Llevo 15 años en el barrio y jamás me había parado en esta pequeña y acogedora pastelería-panadería. La dueña del establecimiento me ayudo y aconsejo según las preferencias que yo lo hable y de verdad que fue un gran acierto. A mi suegra le encantó!!! Además que estaba exquisita... no se el nombre de la tarta 🎂 realmente mereció la pena. Si quieres sorprender a alguien con algo dulce aquí tienes una gran variedad 😉 Seguro volveré !!!
Vine a esta pastelería por las reseñas. Se nota el cariño y el mimo con el que hacen los dulces, todo tiene muy buena pinta. Compré un donut recomendado por la chica y no defraudó, estaba tremendo. Además, me sorprendió que están abiertos hasta tarde. Sin duda lo recomiendo 100%.
Llevo años comprando el pan en La Flor, siempre tienen panes especiales, pan de harina de maíz delicioso, el de harina de trigo sarraceno que me dura casi toda la semana y el pan con pasas es realmente especial. Hace poco probé la palmera de hojaldre con pistacho y fue igual de espectacular. Todo lo que hacen tiene una calidad inigualable, pero ayer quedé super contenta porque les cogí una tarta para el cumpleaños de mi hermano y no podía ser más deliciosa. Además, tanto Laura que es la madre, como Gonzalo y Daniel son siempre agradables y cercanos y da gusto pasar por allí para comprar pan o cualquier dulce con el que alegrarnos el día.

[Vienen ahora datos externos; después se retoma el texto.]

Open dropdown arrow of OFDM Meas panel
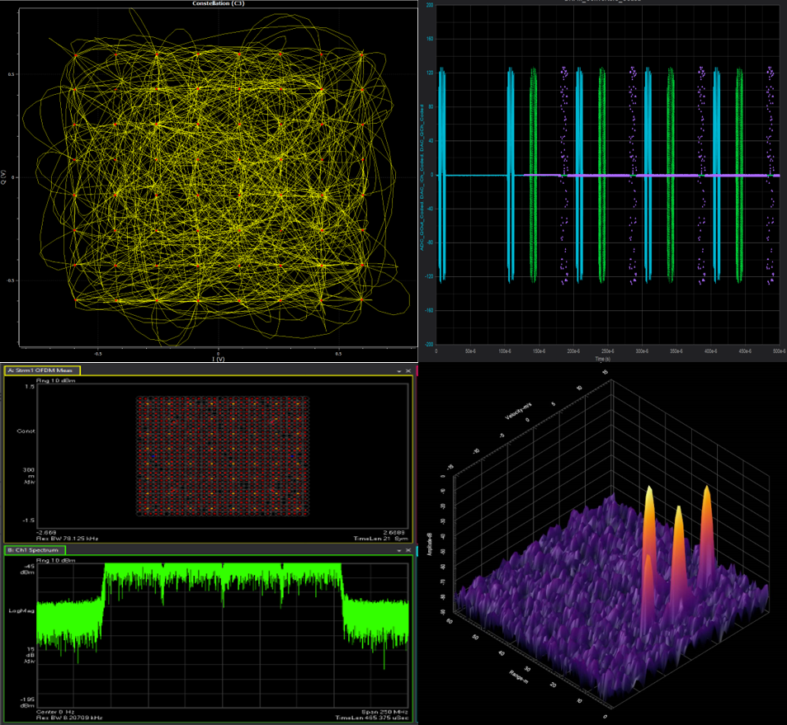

Pequeña pastelería de barrio, es un negocio familiar con lo que cuidan mucho el detalle y la atención. Gran variedad de dulce y salado. Aunque se puede tomar allí un café no tiene espacio para sentarse. Tienen helados artesanos con los que te hacen batido al momento. Además de lo expuesto puedes hacer encargos y te lo hacen a tu gusto. La dueña y su madre son encantadoras compramos para llevar una ración de tarta y nos pusieron un trocito de otra para probarla. La calidad excelente. Resaltamos las tartas de queso de las que tienen dos tipos que no sé cual es más rica.
Voy de vez en cuando por la zona y siempre me paro a comprar algo. Todo está buenísimo. La empanada de atún está riquísima, con muy buena cantidad de relleno. Hoy he comprado una porción de tarta Sacher, y no tiene nada que envidiar a la que puedas comer en Viena.